Sintió que la recorría una sensación. «Atorméntale con un desafío…» ¡Excelente! El primer paso de su plan estaba ya en marcha y apenas acababa de llegar. A ese ritmo, conseguiría su objetivo en un tiempo récord. Quizá incluso podría estar de regreso en Londres antes de que finalizara la temporada.

Alzando apenas la barbilla, dijo:

– Tómeselo usted como prefiera, doctor Oliver.

Fuera cual fuese la posible respuesta de doctor, quedó silenciada por la llegada de tía Delia.

– Por aquí, señoras -murmuró Nathan, conduciéndolas lucia la puerta.

Aunque usted, doctor Oliver, puede guiarme al interior de la casa, pensó, dé por seguro que soy yo quien tiene intención de guiarle a una divertida cacería. Luego desapareceré alegremente, como lo hizo usted hace ahora tres años, se dijo.

Capítulo 4

La mujer moderna actual debe rebelarse contra la noción de que una dama está obligada a ocultar su inteligencia a los hombres. Debe, asimismo, dar la bienvenida al conocimiento y luchar por aprender algo nuevo cada día; disfrutar de su inteligencia y no mantenerla en el secreto. Solo un hombre estúpido desearía a una mujer estúpida.

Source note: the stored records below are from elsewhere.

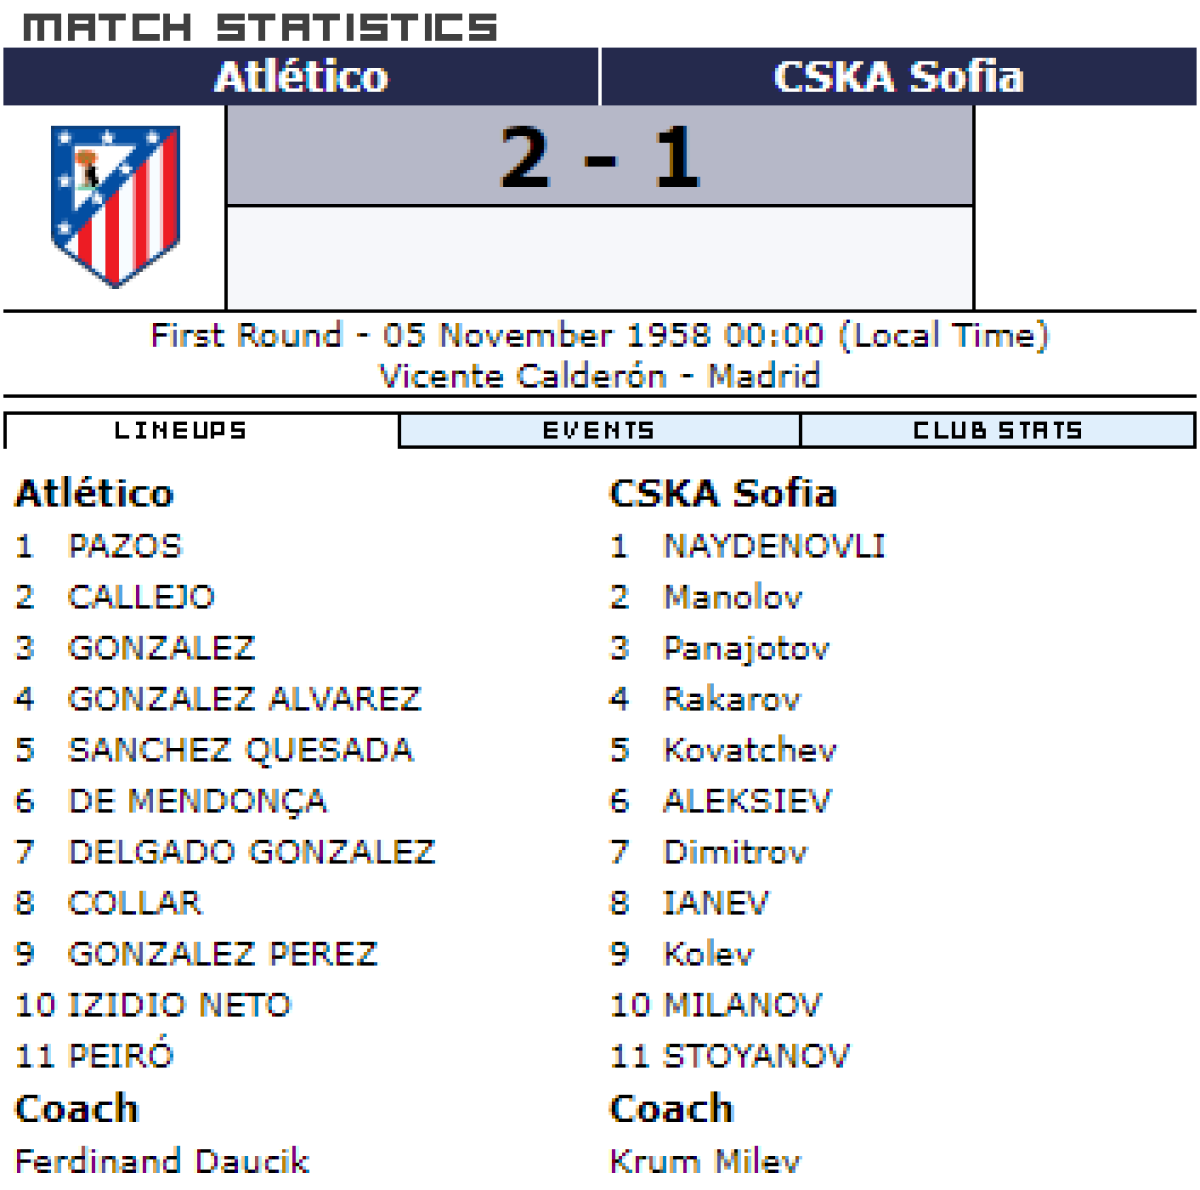Click the CSKA Sofia team header

point(898,77)
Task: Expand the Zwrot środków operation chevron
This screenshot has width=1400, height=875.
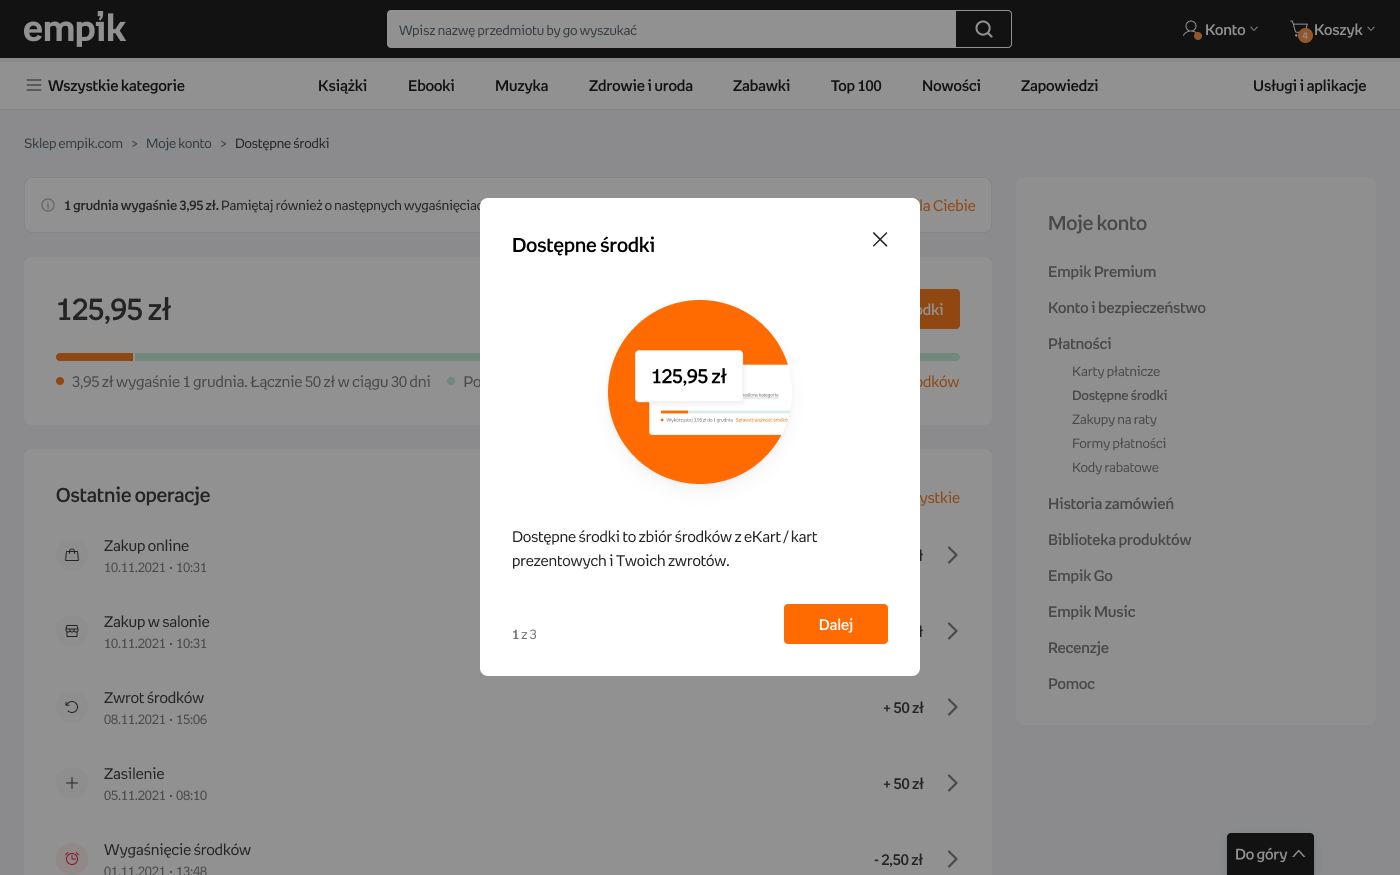Action: [952, 707]
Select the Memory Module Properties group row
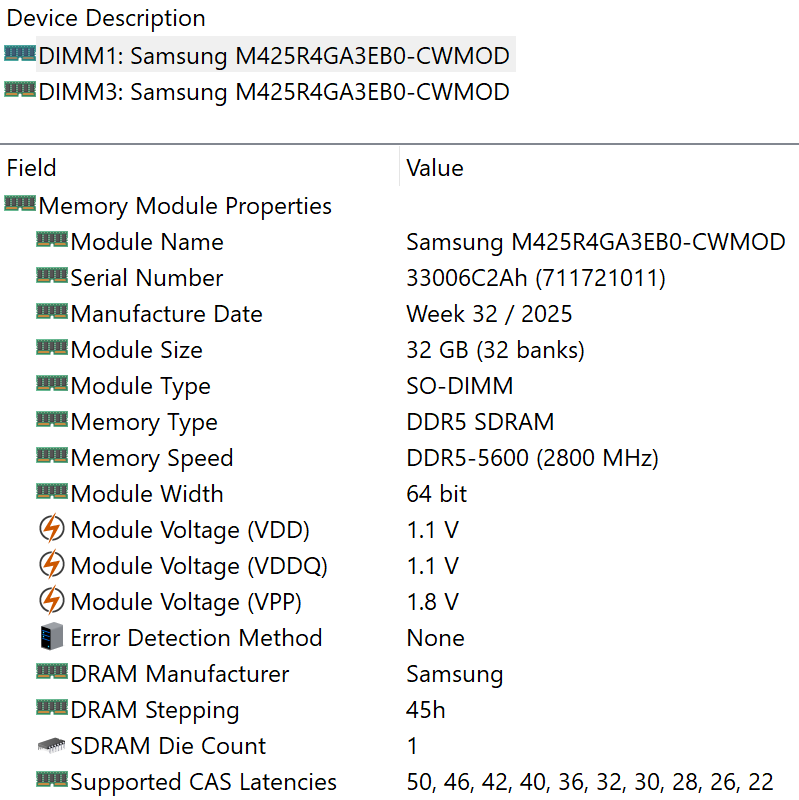The width and height of the screenshot is (799, 800). pos(185,206)
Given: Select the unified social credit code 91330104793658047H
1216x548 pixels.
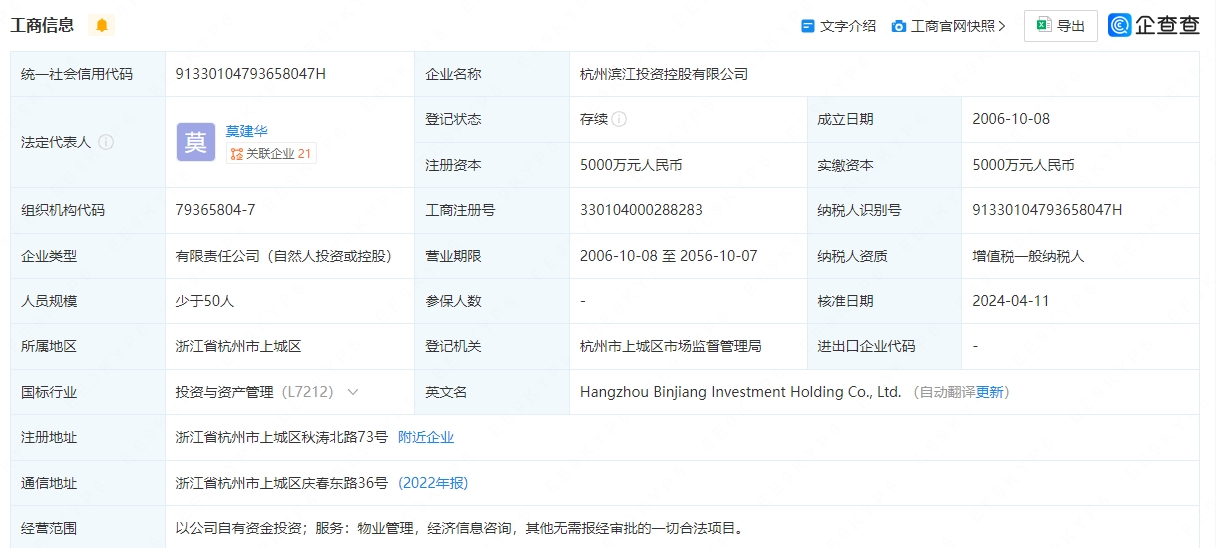Looking at the screenshot, I should click(250, 74).
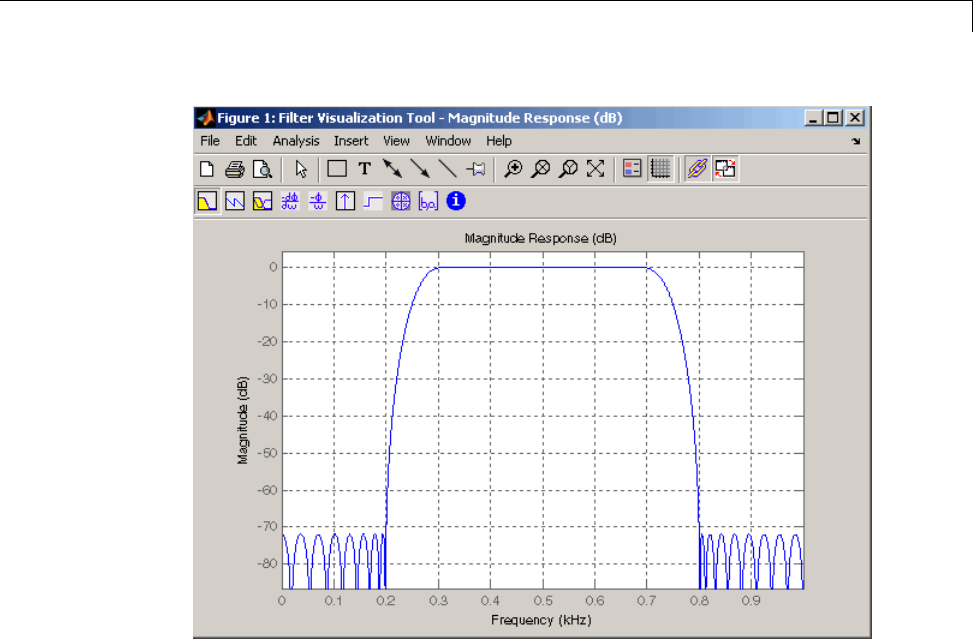Click the Print figure icon
Viewport: 973px width, 639px height.
click(235, 169)
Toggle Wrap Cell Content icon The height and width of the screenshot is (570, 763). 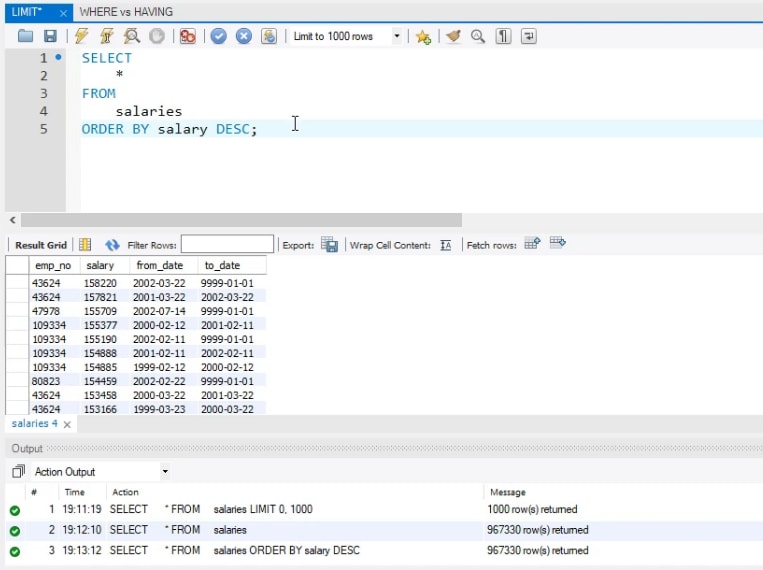(x=446, y=245)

Guía femenina para la consecución

de la felicidad personal y la satisfacción íntima.

Charles Brightmore.

Nathan estaba sentado a la mesa de caoba del comedor sintiéndose casi como el hijo pródigo. De hecho, se sentía exactamente como el experimento científico del hijo pródigo que moraba bajo un microscopio con cinco pares de pupilas fijas en él. Cada vez que miraba a alguien, descubría sobre él la mirada del comensal en cuestión. Y mientras tanto tenía que seguir atado como un ganso cebado en el formal atuendo que exigía la cena que tenía lugar en el comedor. En cuanto la comida tocara a su fin, pensaba arrancarse el agobiante pañuelo del cuello y echar al fuego de la chimenea el maldito cuello de la camisa. Aunque, naturalmente, primero tendría que soportar esa interminable e inoportuna cena.